» Work instruction: In the data that follows, how many lines include the string "computer"? Answer with the number alone.

» Data supplied:
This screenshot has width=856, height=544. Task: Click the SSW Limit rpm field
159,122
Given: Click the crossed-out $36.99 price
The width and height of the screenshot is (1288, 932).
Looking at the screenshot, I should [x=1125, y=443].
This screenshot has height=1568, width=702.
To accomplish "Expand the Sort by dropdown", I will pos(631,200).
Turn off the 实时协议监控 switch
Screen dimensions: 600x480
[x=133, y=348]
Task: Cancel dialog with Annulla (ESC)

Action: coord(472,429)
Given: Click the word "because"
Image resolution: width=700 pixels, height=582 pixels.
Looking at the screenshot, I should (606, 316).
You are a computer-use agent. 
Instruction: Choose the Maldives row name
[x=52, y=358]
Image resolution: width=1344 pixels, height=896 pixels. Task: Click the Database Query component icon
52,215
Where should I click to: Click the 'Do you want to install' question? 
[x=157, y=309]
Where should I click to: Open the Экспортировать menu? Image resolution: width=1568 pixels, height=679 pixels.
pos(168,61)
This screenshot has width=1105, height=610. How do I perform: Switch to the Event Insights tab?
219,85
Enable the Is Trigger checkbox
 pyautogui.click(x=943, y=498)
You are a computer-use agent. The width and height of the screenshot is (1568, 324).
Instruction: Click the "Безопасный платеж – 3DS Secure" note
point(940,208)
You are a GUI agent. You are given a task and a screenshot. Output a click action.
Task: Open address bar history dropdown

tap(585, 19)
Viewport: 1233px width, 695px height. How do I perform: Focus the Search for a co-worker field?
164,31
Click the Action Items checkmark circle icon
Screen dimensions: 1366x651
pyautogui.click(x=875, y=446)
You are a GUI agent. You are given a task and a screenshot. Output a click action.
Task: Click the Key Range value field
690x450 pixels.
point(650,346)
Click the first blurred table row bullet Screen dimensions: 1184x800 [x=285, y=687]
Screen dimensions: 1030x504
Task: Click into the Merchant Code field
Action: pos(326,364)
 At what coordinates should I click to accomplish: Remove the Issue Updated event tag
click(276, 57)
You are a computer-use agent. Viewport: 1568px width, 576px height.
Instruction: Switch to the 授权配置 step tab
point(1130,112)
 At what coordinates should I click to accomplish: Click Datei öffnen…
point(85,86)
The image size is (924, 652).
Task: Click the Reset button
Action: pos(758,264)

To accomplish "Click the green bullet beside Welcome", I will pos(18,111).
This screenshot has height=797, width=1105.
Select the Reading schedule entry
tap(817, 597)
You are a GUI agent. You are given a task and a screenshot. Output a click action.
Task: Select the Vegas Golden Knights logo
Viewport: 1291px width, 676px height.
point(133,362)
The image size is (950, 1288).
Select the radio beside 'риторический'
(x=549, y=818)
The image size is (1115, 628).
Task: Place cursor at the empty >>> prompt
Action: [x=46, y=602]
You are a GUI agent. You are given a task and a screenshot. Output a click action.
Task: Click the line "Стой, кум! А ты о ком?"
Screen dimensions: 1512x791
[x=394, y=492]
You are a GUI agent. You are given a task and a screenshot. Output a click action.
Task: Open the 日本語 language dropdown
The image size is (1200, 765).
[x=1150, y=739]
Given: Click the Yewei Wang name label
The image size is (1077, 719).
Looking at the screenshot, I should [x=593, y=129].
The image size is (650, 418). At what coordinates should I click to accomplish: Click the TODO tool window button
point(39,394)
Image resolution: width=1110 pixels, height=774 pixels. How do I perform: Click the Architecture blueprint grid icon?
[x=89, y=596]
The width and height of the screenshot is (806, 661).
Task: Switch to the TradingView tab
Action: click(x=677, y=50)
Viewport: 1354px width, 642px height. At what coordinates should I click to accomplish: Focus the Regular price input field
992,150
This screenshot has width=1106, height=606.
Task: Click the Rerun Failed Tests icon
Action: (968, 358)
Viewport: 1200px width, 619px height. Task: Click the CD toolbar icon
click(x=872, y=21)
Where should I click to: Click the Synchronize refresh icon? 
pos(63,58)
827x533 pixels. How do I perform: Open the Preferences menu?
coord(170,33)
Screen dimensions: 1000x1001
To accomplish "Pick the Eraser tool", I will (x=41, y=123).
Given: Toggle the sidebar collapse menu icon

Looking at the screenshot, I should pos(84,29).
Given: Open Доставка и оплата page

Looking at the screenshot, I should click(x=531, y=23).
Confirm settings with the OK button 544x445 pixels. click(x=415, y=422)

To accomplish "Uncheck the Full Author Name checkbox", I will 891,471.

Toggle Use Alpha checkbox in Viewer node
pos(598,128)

» Solution for this task: 3